▸ Written problem A
List every column that the post about the sales reporting table declares with the type decimal(16, 8).
▸ Written problem B
Write the next part of the post about the sales reporting table, starting after its final sentence.

April 8, 2010 at 9:25 am
I have a reporting table with the previous two years' history of sales for selected markets and products. The table has 125 million rows, and will grow at about 5 million rows per month. All future months will be added at the 'bottom' of the table -- that is, there will be no data for past time periods inserted. At the moment the table structure is as follows:
CREATE TABLE [dbo].[IRI](
[Geography] [varchar](100) NULL,
[Product] [varchar](100) NULL,
[AsOf] [int] NULL,
[UPC_1] [bigint] NULL,
[WtdDist_1] [decimal](16, 8) NULL,
[DSales_1] [decimal](16, 8) NULL,
[CSales_1] [decimal](16, 8) NULL,
[USales_1] [decimal](16, 8) NULL,
[ID] [bigint] IDENTITY(1,1) NOT NULL,
[GEOID] [int] NULL,
[PRODUCTID] [int] NULL,
CONSTRAINT [PK_IRI_ID] PRIMARY KEY CLUSTERED
(
[ID] ASC
)WITH (PAD_INDEX = OFF, STATISTICS_NORECOMPUTE = OFF, IGNORE_DUP_KEY = OFF, ALLOW_ROW_LOCKS = ON, ALLOW_PAGE_LOCKS = ON) ON [PRIMARY]
) ON [PRIMARY]
In an ideal world, GeoID and ProductID would not be nullable, but loading the data took precedence, so I have a problem I will later need to solve. GeoID is fully populated, and used in the query below; ProductID has some null values, and is not used in the query.

▸ Extracted material
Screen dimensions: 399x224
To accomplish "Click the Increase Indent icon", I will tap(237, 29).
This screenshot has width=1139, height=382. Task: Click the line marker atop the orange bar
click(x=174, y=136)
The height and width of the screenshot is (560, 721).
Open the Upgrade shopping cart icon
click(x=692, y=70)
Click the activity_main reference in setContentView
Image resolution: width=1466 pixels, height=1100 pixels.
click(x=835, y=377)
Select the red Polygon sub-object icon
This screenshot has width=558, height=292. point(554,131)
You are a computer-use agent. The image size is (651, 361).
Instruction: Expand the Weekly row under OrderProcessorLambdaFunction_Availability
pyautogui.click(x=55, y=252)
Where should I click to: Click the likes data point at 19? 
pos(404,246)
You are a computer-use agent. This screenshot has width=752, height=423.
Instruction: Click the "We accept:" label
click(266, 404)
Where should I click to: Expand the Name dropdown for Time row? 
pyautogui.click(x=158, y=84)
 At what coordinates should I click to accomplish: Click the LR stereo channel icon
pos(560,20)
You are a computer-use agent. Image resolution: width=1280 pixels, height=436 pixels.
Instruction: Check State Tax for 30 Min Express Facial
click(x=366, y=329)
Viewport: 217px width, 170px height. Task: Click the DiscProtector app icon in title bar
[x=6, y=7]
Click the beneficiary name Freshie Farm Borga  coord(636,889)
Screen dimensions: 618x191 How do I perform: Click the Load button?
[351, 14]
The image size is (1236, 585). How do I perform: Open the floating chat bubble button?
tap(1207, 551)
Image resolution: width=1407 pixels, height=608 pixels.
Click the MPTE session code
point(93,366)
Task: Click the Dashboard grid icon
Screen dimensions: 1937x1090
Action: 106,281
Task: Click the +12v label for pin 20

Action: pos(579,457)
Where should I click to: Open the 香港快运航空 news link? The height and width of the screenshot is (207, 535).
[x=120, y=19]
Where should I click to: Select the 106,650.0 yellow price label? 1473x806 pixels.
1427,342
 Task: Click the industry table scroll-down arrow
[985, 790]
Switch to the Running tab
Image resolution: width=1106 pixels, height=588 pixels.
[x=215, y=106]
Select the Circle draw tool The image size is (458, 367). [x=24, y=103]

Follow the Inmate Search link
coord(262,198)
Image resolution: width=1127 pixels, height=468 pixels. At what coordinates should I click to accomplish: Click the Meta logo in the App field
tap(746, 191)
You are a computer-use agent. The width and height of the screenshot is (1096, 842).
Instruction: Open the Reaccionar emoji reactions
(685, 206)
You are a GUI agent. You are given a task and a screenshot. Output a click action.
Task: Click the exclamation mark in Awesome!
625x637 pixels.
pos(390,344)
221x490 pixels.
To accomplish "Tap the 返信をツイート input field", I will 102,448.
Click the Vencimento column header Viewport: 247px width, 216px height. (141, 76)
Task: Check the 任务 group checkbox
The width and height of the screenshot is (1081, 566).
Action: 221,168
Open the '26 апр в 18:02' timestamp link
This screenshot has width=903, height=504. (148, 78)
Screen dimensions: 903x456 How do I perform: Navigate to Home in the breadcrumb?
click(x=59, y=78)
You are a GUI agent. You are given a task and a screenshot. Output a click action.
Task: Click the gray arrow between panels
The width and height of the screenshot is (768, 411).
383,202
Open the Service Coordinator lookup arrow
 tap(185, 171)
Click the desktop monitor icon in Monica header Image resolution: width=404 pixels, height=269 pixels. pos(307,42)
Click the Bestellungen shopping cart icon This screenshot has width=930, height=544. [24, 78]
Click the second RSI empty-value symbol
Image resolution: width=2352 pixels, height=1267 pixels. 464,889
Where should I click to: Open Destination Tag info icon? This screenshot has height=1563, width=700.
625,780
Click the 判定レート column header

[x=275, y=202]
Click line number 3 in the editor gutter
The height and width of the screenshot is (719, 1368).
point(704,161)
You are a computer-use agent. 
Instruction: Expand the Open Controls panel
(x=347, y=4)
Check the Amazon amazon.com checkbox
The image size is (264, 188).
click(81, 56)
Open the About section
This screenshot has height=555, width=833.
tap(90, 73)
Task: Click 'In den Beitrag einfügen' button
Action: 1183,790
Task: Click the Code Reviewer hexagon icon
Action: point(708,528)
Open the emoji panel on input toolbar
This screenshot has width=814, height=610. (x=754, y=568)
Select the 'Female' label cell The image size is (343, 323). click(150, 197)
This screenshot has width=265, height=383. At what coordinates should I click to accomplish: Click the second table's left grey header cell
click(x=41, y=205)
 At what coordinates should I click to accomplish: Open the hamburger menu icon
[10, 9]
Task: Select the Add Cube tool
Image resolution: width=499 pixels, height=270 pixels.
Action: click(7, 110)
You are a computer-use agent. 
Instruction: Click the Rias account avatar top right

▸ Written answer A
WtdDist_1, DSales_1, CSales_1, USales_1

▸ Written answer B
I also am not pleased that the clustered index is the identity column.
I think I would prefer it to be a combination of GeoID (the market)/ProductID/AsOf (time period, represented as 20090117).
A typical query is:
SELECT a.Geography
,a.Product
,a.AsOf
,a.UPC_1
,a.WtdDist_1
,a.Dsales_1
,a.Csales_1
,a.Usales_1
,b.Brand
,CONVERT(DATETIME,(SUBSTRING(CONVERT(CHAR(8),a.AsOf),5,2)+'/'+RIGHT(CONVERT(CHAR(8),a.AsOf),2)+'/'+LEFT(CONVERT(CHAR(8),a.AsOf),2)))
AS Date
FROM IRI a
JOIN #t b ON a.UPC_1=b.UPC_1_A
WHERE a.AsOf IN
(SELECT [dtInt]
FROM [model].[dbo].[Calendar]
WHERE dt BETWEEN @AsOf-30 AND @AsOf+30
)
AND Geography=@Geo
The temp table #t is loaded before with the relevant subset of products, and is typically about 3-20 line items, so is very quick.
I created one index:
CREATE NONCLUSTERED INDEX [InNc_IRI_UPCwAsOfGeoID] ON dbo.IRI
(
[UPC_1] ASC
)
INCLUDE ( [AsOf],[GEOID])
WITH (PAD_INDEX = OFF, STATISTICS_NORECOMPUTE = OFF, SORT_IN_TEMPDB = OFF, IGNORE_DUP_KEY = OFF, DROP_EXISTING = OFF, ONLINE = OFF, ALLOW_ROW_LOCKS = ON, ALLOW_PAGE_LOCKS = ON) ON [PRIMARY]
My reasoning was UPC_1 has the highest number of unique values, GeoID the next most, then AsOf.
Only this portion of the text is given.